Learn more about the Resolution Adopting Citywide Biodiversity Goals.

In June 2005 the City and SF Environment hosted World Environment Day (WED), which was attended by delegates from dozens of cities around the world. Among the inspiring events was the Nature in the City Symposium, which showcased how conversations about urban ecological sustainability were missing the critical element of conservation of local ecology. Until that time, implementation of our sustainable city vision had not really included comprehensive planning for nature, wildlife and biodiversity. The single exception was the inventory and planning for management of Recreation and Parks' Significant Natural Resource Areas.
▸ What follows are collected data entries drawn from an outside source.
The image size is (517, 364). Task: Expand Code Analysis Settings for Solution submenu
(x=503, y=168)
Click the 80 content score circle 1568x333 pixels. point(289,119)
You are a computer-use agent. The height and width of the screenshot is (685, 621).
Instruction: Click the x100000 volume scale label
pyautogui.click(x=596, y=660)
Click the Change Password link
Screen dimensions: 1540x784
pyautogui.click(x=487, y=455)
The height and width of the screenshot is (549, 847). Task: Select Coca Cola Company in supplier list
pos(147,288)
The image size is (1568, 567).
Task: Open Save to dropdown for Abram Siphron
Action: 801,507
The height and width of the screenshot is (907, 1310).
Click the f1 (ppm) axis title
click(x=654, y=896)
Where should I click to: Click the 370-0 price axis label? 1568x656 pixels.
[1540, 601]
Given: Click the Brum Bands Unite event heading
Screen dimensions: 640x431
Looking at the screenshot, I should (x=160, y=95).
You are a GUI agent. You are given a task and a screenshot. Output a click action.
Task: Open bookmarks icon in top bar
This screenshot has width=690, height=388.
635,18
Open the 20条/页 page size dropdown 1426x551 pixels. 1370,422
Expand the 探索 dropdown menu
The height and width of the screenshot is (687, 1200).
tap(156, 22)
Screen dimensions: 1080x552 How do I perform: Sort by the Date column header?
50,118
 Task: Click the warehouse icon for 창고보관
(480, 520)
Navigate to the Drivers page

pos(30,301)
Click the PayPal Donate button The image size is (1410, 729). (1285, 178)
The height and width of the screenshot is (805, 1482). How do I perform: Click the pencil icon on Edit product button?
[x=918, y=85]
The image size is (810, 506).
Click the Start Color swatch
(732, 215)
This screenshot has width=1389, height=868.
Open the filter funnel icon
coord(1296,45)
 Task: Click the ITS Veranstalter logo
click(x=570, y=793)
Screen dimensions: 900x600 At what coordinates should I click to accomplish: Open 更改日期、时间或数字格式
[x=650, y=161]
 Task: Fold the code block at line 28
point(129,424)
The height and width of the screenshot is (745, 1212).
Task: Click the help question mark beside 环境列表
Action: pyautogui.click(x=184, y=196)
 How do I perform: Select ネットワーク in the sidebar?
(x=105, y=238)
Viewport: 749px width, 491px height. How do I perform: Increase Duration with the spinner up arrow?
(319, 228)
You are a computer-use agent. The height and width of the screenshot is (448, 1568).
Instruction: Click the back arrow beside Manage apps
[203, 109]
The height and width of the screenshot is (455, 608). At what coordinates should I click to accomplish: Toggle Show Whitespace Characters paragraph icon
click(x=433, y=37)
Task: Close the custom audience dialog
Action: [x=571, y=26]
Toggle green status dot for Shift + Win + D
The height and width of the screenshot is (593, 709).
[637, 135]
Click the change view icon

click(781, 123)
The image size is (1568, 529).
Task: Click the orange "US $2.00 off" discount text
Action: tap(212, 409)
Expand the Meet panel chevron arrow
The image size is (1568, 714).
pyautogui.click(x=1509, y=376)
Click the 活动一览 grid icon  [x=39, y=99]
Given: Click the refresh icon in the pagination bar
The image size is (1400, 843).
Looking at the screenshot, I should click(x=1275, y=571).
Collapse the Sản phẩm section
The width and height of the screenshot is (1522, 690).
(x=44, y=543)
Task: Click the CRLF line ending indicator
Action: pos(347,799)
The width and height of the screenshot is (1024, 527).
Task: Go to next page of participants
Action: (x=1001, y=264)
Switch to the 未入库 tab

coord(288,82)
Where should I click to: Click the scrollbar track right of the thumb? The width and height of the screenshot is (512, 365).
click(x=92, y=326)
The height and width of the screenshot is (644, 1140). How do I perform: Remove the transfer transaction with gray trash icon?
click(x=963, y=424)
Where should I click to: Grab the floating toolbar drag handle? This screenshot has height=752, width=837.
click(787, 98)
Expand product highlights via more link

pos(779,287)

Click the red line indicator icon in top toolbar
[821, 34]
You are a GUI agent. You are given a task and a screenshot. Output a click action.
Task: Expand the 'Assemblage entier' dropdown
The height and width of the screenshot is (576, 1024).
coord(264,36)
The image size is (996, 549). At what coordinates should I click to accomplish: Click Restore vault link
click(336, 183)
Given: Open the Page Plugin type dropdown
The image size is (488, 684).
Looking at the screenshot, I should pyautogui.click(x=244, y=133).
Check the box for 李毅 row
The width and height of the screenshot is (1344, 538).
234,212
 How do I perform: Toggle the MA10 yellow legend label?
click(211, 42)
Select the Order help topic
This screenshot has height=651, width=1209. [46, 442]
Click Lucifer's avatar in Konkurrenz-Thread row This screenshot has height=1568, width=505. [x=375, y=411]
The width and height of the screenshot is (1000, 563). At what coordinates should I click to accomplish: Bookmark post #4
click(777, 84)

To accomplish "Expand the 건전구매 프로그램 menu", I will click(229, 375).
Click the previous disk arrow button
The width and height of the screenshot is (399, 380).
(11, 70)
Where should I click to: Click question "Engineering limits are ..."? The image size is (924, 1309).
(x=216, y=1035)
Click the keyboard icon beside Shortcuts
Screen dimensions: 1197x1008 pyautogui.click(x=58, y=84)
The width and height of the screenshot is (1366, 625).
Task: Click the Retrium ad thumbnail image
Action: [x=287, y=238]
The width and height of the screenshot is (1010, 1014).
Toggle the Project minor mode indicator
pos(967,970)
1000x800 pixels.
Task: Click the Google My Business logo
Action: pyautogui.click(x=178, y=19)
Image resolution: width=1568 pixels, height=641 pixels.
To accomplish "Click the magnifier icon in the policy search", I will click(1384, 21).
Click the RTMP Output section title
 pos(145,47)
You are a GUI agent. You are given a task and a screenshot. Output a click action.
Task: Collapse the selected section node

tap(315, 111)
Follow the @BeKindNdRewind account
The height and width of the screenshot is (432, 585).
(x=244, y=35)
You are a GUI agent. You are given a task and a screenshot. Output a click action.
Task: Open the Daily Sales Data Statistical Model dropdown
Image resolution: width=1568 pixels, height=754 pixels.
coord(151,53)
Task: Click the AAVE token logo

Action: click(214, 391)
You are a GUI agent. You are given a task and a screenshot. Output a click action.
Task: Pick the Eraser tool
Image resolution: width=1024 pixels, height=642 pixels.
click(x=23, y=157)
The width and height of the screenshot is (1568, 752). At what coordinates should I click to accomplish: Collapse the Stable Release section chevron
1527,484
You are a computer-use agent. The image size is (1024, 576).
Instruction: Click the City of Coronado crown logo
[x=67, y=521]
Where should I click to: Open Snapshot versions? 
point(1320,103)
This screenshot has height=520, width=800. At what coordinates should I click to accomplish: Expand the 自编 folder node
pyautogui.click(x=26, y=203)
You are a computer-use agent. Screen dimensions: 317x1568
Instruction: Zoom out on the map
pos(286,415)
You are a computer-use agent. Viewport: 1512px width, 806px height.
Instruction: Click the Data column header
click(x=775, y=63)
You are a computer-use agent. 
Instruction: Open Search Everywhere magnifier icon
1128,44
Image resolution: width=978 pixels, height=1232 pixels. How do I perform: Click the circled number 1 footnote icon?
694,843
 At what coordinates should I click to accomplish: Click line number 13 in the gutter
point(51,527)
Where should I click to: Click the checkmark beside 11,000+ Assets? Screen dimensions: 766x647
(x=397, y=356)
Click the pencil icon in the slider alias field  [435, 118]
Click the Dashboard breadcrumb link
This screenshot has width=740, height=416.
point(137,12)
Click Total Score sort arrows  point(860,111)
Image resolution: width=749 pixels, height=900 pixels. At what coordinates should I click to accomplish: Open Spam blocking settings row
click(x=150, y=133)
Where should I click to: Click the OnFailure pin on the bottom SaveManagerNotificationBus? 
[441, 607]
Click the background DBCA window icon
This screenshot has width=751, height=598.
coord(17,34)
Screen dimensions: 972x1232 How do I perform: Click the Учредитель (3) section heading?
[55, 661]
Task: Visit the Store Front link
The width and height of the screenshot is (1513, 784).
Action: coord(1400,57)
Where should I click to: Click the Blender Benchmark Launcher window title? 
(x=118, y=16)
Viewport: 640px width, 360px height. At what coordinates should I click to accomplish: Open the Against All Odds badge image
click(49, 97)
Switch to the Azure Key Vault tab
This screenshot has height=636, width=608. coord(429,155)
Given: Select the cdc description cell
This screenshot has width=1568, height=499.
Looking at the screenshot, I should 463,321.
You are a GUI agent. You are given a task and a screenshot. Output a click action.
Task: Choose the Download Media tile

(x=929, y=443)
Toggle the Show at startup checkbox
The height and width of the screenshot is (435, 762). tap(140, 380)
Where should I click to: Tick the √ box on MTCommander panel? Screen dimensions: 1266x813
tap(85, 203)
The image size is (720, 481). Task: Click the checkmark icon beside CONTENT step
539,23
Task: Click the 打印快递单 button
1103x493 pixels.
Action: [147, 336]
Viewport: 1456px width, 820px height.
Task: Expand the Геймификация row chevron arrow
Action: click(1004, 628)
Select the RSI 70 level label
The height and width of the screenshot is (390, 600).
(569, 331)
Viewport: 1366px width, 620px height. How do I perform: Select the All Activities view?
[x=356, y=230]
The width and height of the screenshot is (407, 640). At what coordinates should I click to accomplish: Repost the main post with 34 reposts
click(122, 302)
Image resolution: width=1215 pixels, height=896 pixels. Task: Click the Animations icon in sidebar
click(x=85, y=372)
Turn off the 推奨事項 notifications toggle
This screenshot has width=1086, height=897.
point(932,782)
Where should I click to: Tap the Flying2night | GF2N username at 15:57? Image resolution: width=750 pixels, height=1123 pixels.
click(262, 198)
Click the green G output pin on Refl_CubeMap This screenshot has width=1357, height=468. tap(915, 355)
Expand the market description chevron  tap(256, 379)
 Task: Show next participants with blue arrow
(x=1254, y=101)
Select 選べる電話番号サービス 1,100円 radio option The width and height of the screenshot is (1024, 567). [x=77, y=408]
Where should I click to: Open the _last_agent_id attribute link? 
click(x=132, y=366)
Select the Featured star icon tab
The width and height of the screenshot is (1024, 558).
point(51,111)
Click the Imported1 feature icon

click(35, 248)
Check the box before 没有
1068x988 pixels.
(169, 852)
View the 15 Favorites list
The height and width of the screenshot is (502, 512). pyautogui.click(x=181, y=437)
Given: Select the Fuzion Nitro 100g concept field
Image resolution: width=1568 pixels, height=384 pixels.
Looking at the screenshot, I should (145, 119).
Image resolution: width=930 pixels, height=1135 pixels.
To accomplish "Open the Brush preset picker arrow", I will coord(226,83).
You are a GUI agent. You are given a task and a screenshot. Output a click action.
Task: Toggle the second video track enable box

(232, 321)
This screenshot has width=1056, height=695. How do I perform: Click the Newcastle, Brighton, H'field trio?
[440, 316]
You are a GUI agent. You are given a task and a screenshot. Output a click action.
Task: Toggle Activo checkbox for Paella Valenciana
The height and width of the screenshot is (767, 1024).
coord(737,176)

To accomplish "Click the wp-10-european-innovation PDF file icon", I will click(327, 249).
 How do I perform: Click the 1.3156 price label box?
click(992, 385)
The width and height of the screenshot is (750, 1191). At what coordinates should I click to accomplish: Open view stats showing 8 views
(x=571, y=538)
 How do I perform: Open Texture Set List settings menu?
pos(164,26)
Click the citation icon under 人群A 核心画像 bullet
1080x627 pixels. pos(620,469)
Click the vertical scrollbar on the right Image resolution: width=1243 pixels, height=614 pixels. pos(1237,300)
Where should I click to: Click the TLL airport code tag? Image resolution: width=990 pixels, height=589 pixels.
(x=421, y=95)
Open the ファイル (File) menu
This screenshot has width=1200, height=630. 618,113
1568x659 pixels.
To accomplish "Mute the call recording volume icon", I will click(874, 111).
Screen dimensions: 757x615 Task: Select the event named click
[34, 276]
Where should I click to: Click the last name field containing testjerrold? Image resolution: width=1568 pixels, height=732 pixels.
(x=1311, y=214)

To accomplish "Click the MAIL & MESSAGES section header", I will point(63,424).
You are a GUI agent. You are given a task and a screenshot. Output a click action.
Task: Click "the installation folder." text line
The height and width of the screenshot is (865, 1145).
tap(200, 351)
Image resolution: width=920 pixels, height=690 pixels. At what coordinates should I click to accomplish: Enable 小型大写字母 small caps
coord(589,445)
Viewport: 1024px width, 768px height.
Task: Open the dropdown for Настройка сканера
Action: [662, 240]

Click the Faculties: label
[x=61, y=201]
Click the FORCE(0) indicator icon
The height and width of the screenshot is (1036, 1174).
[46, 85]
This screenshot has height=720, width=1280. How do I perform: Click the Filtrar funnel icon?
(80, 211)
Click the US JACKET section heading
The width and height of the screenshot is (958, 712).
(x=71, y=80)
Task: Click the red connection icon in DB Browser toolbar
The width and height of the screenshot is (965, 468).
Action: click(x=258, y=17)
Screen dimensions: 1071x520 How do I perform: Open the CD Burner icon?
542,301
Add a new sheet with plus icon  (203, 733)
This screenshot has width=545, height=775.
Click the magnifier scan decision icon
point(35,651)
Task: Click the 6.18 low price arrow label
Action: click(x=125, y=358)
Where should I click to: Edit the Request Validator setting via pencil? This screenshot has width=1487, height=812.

The City has significant conservation-oriented policies, such as the Sustainability Plan, and the Environmental Protection and Open Space Elements of the General Plan, but open and natural lands in San Francisco are a fragmented patchwork owned by multiple different city departments. Many lands are unmanaged. Invasive species and other impacts threaten the biodiversity and web of life that remains in our wild lands.

View San Francisco's Biodiversity and Natural Resources Policy History >

A critical need existed for the City to create a citywide, collaborative biodiversity program for the benefit of all future generations of San Franciscans.

A New Program

The City Charter, SEC. 4.118, which created both the Environment Commission and the Department in 1996, states that the Commission may perform work in the area of “natural resources conservation” and “habitat restoration.” On November 22, 2011, the Commission adopted Resolution 2011-05-COE, which specifically acknowledged the importance of protecting, restoring, and enhancing the city’s biodiversity and directed SF Environment staff to seek funding for biodiversity staffing and programs. In December of 2012, SFE hired its first ever biodiversity staff person, who is working with the Department to create a robust biodiversity program for the City.

On May 23, 2017, the Commission on the Environment unanimously adopted a resolution that articulates a citywide vision and five long-term goals for San Francisco's nature and biodiversity. The resolution establishes the tremendous need for urban biodiversity work, illustrates some of the ongoing collaborative initiatives by the City and its community partners, and articulates strategies for the Environment Department to employ to implement the five citywide biodiversity goals.

Citywide Biodiversity Vision. San Francisco is a place where our local biodiversity thrives in climate-resilient ecosystems that integrate healthy native wildlife and plant habitats throughout our city’s physical environment, connecting ALL San Franciscans to nature daily and inspiring stewardship of our unique natural heritage in every neighborhood.

San Francisco Board of Supervisors Resolution #107-18

Passed unanimously by the Board of Supervisors on April 17, 2018, the San Francisco Biodiversity Policy directs fifteen City departments to strengthen collaboration on behalf of the Citywide Biodiversity Vision, complete department-level biodiversity surveys, and make public commitments to support biodiversity through agency specific work and responsibilities. Building on years of inter-agency cooperation, implementing the San Francisco Biodiversity Policy was a significant next step in further aligning the agencies under a common vision, agenda and five goals.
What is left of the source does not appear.